Federal Appeals Court Rules Former Teacher’s Disability Claim Barred by Ministerial Exception

A former elementary school teacher at a Milwaukee-based religious school failed to have her disability lawsuit reinstated by a federal appeals court, because of a concept known as the “ministerial exception.”  The appeals court’s decision is significant, because it advances a “totality of the circumstances” approach to applying the ministerial exception.

The ministerial exception is designed to prevent the government from interfering in the private affairs of religious institutions.  However, for individual employees the exception has a detrimental impact in depriving these employees of the protections of anti-discrimination laws.

In this case, Miriam Grussgott worked as a teacher at Milwaukee Jewish Day School beginning in 2013.  She taught both Hebrew and Jewish studies to first and second-graders.   The school re-hired her for the 2014-15 school year to teach second-and third-graders.

Unfortunately, she developed a brain tumor in 2013, which hindered her cognitive abilities.  She returned to work in June 2014.  However, in March 2015, Grussgott could not remember an event in a telephone conversation with a student’s parent.  The parent taunted her.  Grussgott’s husband, a rabbi, responded by sending an e-mail criticizing the parent.  After this incident, the school terminated Grussgott’s employment.

Grusgott sued, alleging that the school violated her rights under the Americans with Disabilities Act of 1990, a broad federal law designed to protect people from discrimination simply for having a disability.   The school argued for dismissal of the lawsuit based on the ministerial exception.  On May 30, 2017, a federal district court judge dismissed the lawsuit, finding that her teaching role had a religious dimension.
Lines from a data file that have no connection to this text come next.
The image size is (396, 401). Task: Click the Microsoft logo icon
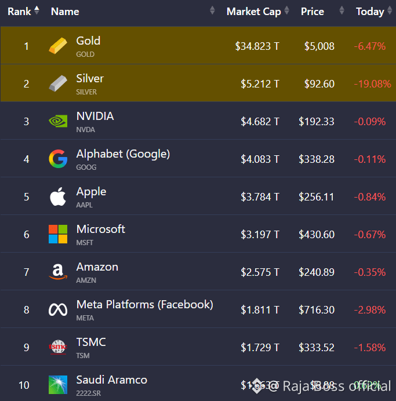pyautogui.click(x=58, y=235)
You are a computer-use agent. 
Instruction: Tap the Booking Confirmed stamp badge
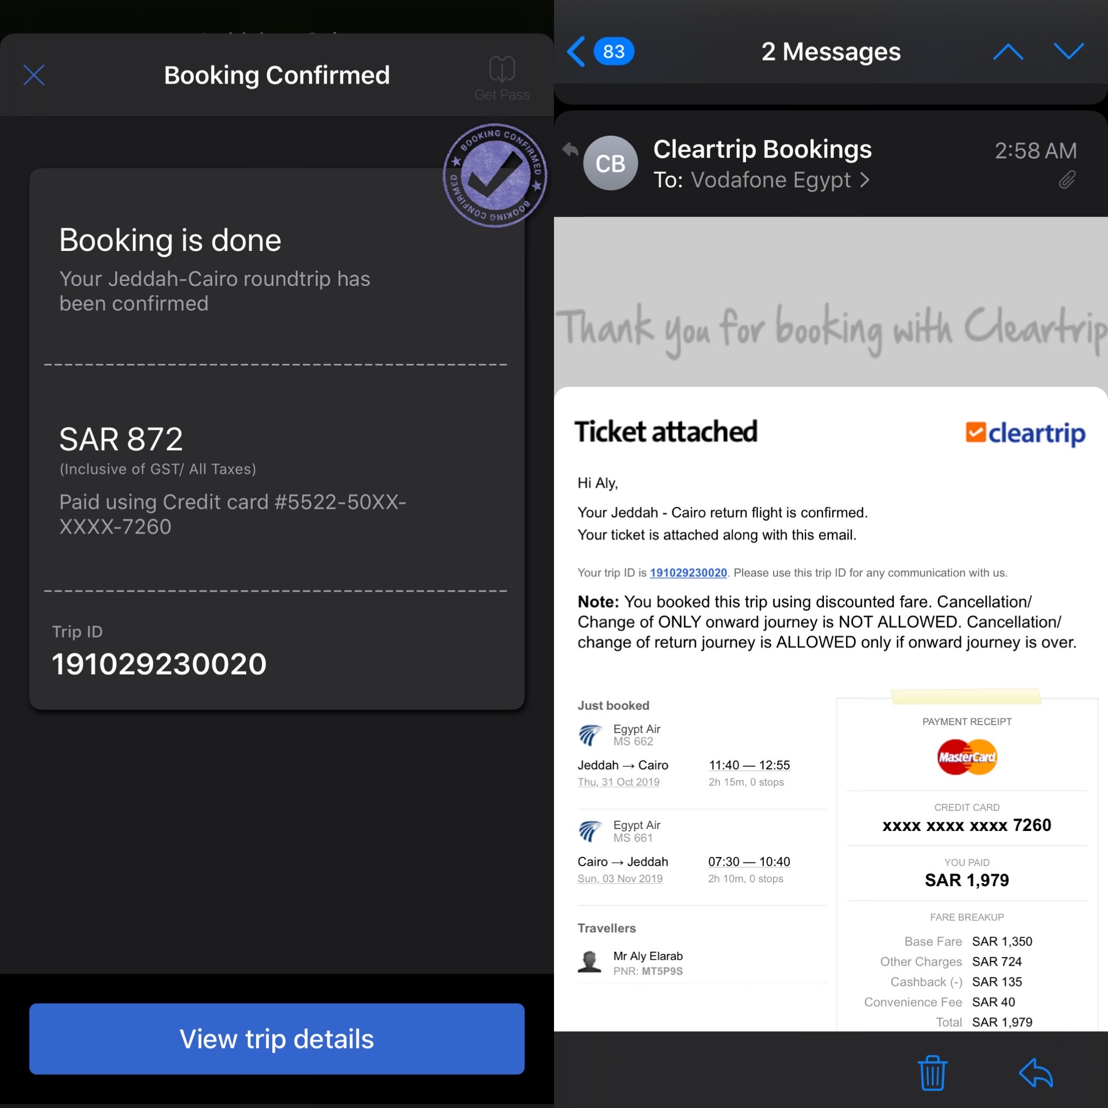point(495,175)
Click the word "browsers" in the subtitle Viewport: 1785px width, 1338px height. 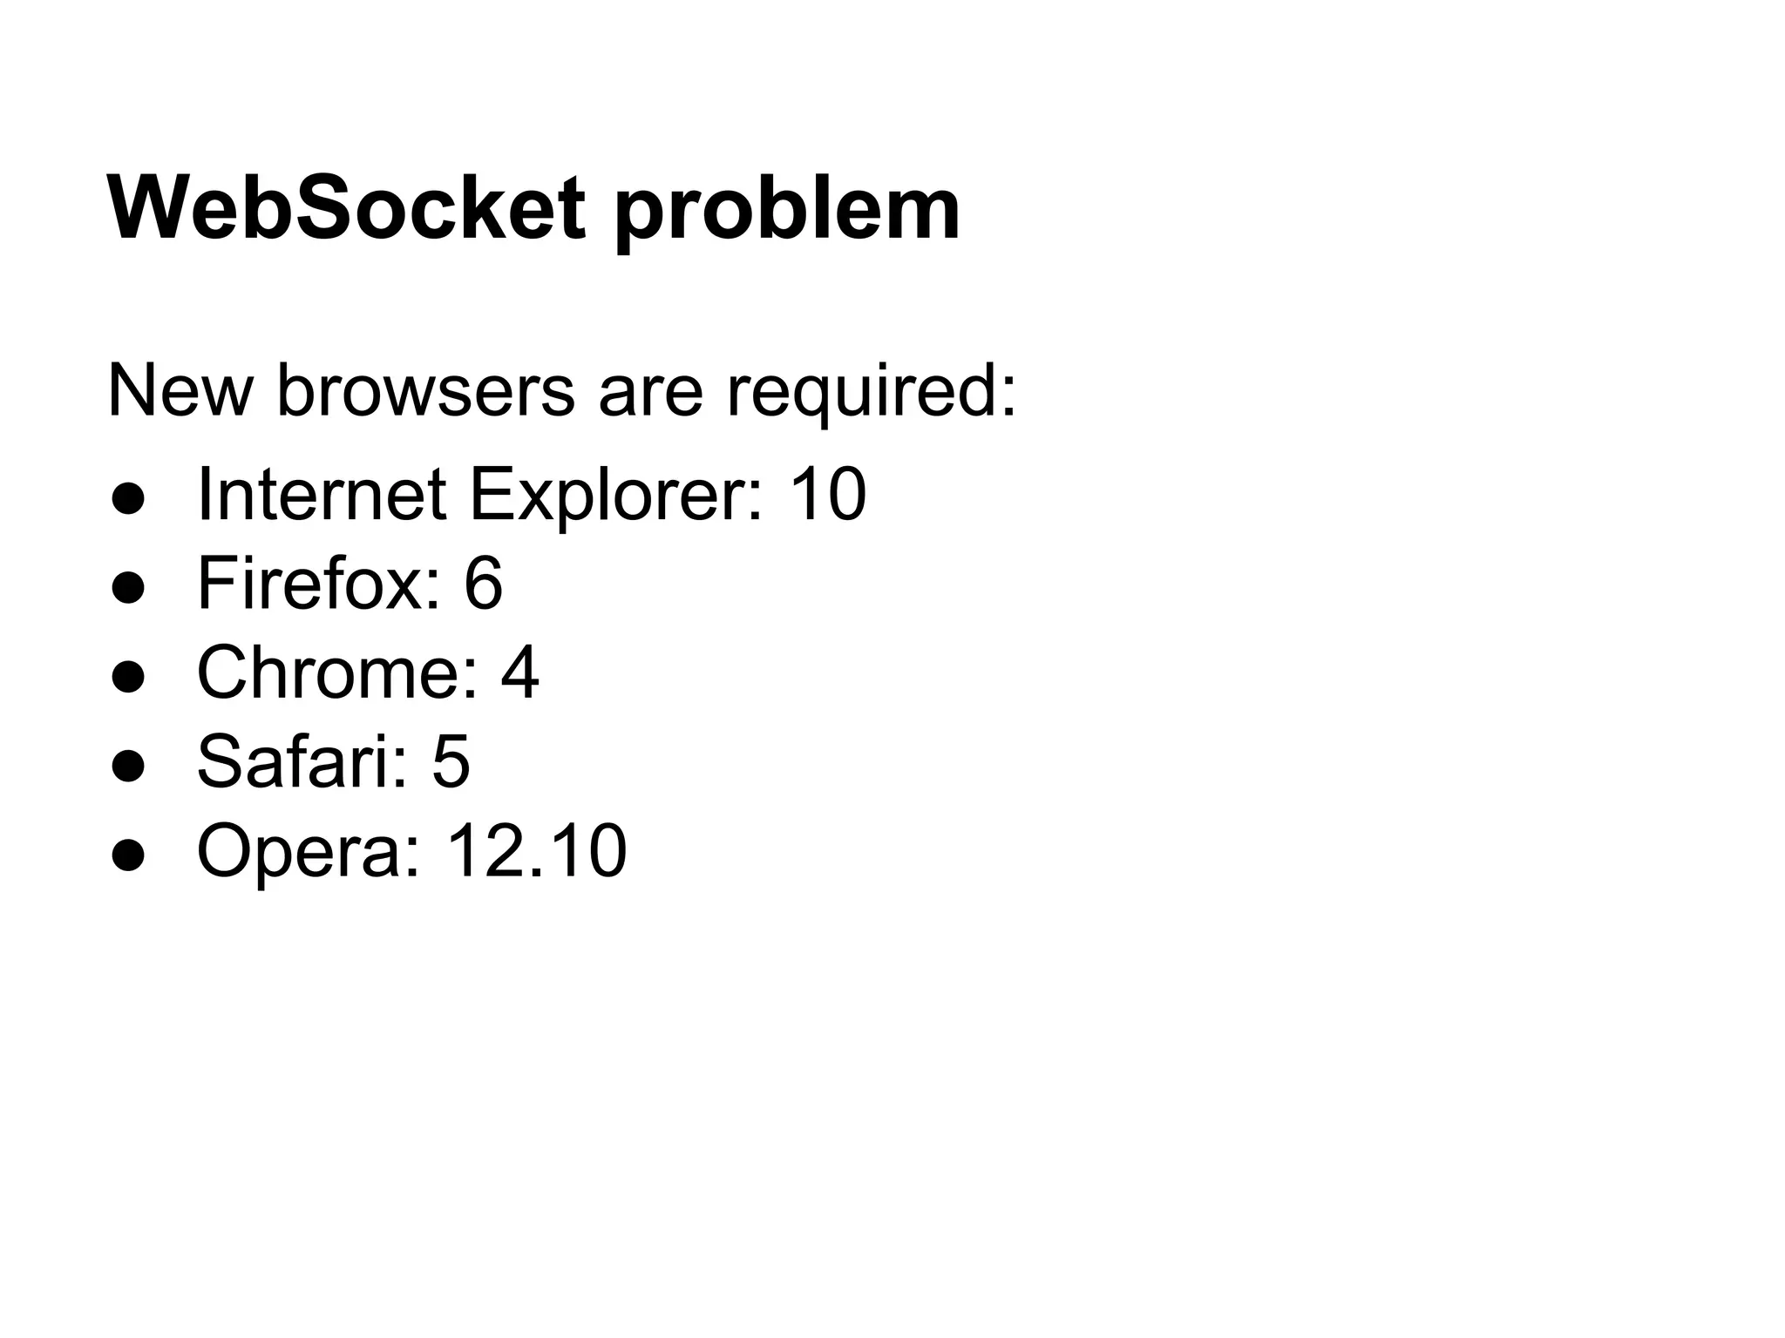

Grussgott appealed to a three- judge panel of the 7th U.S. Circuit Court of Appeals, which affirmed in its Feb. 13, 2018, decision in Grussgott v. Milwaukee Jewish Day School, Inc.    The 7th Circuit panel relied on the U.S. Supreme Court’s decision in Hosanna-Tabor Evangelical Lutheran Church & Sch. v. E.E.O.C. (2012).   In Hosanna-Tabor, the U.S. Supreme Court explained that “[b]oth Religion Clauses bar the government from interfering with the decision of a religious group to fire one of its ministers.”

The question becomes what employees of religious institutions qualify as ministers or ministerial employees.  The 7th Circuit drew four factors from Hosanna-Tabor: (1) the formal title of the employee; (2) the substance reflected in the employee’s title; (3) the teacher’s use of the title; and (4) the important religious functions the employee performs for the religious entity.

Applying these factors, the 7th Circuit found the factors split two-two.  Gruggott’s job title and her use of the title did not support the application of the ministerial exception.  She identified her title as “grade school teacher” and Grussgott never held herself out to be a religious teacher.

However, two other factors cut in favor of the religious school.  The substance in her title and the religious functions she performed favored application of the ministerial exception.  Teachers at the school had to follow the school’s religious curriculum and Grussgott performed “religious” functions at the school.  She taught students about Jewish holidays and prayers.  Grussgott contended that she taught these from a historical and cultural perspective rather than a religious perspective, but the 7th Circuit was not persuaded.  The panel wrote that “it is sufficient that the school clearly intended for her role to be connected to the school’s Jewish mission.”

Importantly, the 7th Circuit explained that its application of the Hosanna-Tabor factors was based on a “totality of the circumstances” analysis, examining all the germane facts in a specific case.

The net result was that another employee at a religious institution lost her ability to claim protections under an anti-discrimination law.  I have warned previously that the ministerial exception applied broadly can increase employee discrimination.  The trend continues.